Kedua, dengan kehadirannya di surga, Bunda Maria kini berada di sisi kanan Putra-Nya. Di sanalah ia tidak hanya bertahta sebagai sosok kepercayaan terdekat Allah, tetapi juga menjadi pendoa syafaat dan orang kepercayaan terdekat bagi kita semua.
Saat kita merenungkan misteri agung Hari Raya Santa Perawan Maria Diangkat ke Surga, maukah kita sejenak merefleksikan perjalanan hidup kita sendiri? Beranikah kita memeriksa kembali setiap tindakan dan perbuatan kita—terutama segala hal yang bertentangan dengan kehendak Tuhan, yang mungkin berakar pada kelemahan, keserakahan, dan keegoisan diri kita?

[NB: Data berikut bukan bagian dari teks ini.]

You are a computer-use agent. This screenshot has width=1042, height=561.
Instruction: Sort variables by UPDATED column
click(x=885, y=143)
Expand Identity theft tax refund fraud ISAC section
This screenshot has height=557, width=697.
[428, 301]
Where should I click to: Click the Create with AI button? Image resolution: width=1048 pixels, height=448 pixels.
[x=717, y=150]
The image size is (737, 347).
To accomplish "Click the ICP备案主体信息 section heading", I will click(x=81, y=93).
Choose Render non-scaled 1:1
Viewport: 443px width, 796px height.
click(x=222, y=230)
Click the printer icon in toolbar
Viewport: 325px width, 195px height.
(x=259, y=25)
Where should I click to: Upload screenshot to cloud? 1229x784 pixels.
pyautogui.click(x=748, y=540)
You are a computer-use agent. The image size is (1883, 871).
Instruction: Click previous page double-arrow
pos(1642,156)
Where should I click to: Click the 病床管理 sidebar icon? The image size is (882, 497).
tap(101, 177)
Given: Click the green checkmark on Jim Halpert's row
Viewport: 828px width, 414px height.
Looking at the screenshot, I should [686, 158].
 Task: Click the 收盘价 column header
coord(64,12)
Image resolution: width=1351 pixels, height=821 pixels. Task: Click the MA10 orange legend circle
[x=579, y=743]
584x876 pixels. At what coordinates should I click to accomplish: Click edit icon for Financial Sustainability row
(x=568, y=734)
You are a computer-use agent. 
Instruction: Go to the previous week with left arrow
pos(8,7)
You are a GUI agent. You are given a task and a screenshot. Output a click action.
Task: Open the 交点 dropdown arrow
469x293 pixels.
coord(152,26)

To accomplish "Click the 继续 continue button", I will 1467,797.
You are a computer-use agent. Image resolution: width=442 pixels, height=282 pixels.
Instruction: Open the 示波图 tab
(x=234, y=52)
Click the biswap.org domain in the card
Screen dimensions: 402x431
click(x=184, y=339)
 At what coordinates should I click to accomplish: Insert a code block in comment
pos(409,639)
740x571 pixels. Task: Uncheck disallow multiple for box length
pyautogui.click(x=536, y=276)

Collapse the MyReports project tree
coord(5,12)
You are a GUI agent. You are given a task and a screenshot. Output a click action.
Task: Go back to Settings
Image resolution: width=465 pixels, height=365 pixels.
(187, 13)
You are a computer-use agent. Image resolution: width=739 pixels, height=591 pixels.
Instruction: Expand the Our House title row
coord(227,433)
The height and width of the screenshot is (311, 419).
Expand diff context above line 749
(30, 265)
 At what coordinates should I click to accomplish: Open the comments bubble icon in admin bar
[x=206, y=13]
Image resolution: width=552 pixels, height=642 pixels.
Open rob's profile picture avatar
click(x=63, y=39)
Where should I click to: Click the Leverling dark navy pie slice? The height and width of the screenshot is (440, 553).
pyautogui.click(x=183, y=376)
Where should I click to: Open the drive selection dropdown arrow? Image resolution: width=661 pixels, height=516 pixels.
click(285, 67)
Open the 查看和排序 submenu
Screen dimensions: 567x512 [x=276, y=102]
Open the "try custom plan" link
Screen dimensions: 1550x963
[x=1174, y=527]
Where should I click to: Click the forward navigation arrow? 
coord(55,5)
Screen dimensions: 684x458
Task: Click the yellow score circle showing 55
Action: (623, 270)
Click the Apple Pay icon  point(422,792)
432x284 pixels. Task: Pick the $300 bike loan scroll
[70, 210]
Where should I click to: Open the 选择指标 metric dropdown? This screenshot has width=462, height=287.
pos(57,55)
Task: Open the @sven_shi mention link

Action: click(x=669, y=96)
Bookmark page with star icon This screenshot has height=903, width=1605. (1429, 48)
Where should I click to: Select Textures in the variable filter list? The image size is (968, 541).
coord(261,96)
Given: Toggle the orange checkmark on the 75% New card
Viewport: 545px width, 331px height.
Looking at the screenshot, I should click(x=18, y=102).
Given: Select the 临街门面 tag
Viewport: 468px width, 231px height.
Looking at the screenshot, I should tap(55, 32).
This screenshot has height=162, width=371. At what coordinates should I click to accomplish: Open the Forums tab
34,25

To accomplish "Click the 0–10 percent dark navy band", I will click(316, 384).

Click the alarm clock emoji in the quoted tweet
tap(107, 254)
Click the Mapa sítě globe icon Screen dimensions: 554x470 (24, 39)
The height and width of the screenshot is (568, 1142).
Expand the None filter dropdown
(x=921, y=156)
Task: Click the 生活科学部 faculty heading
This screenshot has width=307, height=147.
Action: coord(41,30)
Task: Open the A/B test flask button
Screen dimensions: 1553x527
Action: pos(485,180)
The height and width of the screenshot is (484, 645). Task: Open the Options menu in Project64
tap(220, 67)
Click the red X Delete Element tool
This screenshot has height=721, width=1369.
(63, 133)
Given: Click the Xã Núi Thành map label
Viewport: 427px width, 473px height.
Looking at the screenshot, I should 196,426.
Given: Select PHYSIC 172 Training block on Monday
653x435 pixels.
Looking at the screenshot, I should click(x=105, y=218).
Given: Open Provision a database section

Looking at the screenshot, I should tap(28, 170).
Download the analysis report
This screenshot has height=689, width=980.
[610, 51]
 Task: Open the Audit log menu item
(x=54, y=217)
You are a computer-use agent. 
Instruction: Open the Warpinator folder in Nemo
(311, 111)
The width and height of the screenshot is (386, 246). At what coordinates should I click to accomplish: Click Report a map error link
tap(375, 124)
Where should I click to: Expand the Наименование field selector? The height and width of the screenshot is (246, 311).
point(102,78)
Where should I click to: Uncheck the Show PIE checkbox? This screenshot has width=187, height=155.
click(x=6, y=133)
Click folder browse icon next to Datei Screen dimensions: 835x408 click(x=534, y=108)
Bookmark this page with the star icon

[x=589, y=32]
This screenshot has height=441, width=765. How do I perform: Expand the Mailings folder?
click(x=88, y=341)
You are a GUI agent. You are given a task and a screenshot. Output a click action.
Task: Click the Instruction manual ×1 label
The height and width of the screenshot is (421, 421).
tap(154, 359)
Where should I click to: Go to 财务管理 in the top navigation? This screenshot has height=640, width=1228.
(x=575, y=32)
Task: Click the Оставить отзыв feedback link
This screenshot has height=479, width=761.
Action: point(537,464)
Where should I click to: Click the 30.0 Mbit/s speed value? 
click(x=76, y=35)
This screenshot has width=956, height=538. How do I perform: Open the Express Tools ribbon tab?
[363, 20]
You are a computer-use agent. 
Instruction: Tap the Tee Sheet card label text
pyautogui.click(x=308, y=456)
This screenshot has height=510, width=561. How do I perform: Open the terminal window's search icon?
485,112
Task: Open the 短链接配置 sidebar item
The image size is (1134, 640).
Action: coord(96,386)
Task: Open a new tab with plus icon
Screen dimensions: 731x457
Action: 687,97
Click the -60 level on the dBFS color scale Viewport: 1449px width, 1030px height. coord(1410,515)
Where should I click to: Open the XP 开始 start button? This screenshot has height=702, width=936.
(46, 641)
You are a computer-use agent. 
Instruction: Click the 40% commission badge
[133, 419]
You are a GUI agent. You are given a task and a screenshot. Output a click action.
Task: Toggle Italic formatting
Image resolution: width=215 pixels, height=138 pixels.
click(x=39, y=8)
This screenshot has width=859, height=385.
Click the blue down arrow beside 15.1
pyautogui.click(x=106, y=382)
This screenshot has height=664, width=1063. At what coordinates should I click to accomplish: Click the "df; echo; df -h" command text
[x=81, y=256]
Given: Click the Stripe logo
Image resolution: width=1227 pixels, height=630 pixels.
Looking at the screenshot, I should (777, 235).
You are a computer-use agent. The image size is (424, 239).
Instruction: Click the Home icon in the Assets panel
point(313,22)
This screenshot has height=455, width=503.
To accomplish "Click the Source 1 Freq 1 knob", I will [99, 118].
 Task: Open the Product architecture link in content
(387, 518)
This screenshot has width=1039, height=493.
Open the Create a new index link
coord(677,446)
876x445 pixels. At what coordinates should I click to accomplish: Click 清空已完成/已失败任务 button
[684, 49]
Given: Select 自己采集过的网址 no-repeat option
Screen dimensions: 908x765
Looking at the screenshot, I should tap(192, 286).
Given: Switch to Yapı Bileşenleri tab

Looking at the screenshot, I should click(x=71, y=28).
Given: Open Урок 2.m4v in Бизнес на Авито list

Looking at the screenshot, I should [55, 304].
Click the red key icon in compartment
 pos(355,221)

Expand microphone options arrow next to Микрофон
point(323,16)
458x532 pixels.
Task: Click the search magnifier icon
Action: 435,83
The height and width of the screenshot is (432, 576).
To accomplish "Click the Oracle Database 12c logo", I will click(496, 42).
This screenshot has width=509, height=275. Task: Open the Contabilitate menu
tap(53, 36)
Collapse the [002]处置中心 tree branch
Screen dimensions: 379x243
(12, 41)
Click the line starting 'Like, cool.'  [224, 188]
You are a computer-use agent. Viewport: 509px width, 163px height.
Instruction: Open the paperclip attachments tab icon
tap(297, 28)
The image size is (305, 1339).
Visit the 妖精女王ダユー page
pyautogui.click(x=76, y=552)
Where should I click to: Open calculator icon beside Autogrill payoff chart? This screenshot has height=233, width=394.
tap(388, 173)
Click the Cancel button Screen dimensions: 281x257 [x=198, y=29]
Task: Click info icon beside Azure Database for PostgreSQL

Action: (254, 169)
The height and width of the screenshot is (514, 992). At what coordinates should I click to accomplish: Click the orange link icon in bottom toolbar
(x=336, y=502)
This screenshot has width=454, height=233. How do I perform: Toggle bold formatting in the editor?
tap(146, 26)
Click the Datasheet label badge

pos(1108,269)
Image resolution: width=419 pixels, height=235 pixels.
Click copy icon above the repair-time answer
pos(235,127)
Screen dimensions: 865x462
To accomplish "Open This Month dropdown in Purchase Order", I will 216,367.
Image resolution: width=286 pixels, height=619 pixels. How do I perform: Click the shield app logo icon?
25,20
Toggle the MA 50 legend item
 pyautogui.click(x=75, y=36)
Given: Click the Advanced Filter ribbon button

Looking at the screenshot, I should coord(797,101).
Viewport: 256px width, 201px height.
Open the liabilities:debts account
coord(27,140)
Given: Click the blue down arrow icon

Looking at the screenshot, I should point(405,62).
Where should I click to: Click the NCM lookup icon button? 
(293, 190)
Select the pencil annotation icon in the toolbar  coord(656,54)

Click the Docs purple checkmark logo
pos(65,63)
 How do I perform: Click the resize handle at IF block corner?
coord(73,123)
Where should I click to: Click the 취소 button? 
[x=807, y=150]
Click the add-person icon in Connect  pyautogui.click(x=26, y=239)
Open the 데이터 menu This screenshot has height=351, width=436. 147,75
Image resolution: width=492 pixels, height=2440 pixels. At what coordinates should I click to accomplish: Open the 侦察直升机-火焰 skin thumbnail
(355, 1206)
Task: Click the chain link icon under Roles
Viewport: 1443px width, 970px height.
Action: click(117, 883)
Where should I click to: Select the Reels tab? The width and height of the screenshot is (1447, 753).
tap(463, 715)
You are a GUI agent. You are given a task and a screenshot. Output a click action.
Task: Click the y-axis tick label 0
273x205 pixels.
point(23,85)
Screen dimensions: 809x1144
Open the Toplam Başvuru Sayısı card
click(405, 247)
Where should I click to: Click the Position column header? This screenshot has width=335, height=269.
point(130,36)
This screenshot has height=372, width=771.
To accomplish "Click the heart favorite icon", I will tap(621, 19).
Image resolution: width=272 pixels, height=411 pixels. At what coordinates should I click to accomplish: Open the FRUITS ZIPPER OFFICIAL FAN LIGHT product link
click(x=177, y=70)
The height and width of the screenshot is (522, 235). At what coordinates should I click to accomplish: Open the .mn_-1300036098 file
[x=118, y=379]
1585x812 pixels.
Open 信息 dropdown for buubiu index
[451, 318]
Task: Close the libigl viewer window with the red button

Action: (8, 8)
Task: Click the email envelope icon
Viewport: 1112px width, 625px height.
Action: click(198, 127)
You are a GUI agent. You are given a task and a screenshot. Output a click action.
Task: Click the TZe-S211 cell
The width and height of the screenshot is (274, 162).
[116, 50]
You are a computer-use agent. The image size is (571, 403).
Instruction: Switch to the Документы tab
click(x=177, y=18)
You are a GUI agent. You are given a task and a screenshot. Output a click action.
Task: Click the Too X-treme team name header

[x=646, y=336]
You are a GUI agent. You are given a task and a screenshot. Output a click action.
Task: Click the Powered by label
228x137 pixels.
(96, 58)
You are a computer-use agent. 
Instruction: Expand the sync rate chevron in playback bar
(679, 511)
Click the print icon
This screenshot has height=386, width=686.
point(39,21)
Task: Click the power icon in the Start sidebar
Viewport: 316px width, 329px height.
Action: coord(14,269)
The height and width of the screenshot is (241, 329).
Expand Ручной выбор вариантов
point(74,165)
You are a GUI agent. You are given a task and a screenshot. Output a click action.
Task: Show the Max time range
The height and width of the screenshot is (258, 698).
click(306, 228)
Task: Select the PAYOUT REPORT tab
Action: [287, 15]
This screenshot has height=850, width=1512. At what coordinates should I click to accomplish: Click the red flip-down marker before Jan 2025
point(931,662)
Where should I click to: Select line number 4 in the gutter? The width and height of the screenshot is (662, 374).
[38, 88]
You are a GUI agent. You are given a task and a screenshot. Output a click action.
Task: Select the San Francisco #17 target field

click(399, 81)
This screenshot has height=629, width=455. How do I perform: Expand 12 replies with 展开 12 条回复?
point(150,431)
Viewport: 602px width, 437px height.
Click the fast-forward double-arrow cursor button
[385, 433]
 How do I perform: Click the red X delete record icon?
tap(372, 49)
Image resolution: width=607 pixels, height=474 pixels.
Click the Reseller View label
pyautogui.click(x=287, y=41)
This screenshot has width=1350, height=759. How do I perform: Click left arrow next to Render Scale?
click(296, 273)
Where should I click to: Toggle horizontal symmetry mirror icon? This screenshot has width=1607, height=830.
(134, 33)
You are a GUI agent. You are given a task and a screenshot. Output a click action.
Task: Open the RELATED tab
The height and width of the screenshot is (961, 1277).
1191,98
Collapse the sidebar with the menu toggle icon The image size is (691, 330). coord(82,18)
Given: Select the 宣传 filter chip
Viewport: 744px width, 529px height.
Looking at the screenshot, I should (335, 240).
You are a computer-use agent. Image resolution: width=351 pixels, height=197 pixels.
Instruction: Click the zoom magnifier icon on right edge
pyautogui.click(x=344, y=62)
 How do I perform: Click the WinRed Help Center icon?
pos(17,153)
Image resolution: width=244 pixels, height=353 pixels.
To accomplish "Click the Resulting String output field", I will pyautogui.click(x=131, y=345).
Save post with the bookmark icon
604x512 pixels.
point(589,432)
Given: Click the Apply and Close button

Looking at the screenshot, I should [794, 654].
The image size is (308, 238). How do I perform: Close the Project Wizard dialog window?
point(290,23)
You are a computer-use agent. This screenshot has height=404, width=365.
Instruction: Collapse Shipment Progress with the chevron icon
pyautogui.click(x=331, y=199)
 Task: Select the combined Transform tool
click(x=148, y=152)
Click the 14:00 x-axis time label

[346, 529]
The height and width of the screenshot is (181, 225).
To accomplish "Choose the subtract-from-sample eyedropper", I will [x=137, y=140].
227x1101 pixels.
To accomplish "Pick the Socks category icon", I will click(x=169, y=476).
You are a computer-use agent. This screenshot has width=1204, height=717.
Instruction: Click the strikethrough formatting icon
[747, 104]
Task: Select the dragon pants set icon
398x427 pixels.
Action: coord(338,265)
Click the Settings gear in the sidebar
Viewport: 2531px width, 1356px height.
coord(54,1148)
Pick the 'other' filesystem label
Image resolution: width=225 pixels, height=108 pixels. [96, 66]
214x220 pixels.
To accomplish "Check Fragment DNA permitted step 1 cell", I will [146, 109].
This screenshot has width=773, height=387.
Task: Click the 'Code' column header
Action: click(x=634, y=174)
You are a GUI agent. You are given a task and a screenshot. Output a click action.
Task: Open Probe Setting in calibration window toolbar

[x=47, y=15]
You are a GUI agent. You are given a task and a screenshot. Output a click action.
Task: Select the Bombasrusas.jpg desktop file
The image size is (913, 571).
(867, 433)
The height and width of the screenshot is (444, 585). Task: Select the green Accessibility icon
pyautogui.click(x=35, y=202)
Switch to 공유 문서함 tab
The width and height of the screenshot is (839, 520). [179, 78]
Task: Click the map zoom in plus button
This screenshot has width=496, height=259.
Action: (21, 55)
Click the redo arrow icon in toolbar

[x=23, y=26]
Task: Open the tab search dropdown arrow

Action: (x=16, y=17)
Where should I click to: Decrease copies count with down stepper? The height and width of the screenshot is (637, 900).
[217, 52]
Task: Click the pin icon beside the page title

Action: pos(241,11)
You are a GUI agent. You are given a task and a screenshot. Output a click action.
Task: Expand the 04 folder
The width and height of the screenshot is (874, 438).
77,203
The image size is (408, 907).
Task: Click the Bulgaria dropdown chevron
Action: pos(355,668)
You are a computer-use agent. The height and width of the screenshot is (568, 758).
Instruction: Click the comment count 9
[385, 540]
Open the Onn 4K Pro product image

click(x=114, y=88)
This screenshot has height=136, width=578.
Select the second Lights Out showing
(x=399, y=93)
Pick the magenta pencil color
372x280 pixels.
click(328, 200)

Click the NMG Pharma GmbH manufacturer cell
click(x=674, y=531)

Menyadari segala ketidaksempurnaan itu, marilah kita berbalik dan memusatkan kembali hati kita kepada Tuhan. Jika selama ini kita masih sering menjauh, inilah saatnya untuk mulai mencurahkan seluruh hidup dan perhatian kita hanya kepada-Nya.
Akhirnya, marilah kita senantiasa memandang Maria, Bunda Tuhan kita. Sebab kita percaya, melalui doa dan perantaraannya yang tak putus-putusnya, kita selalu ditopang, ditolong, dan didampingi di setiap langkah kehidupan kita. Amin.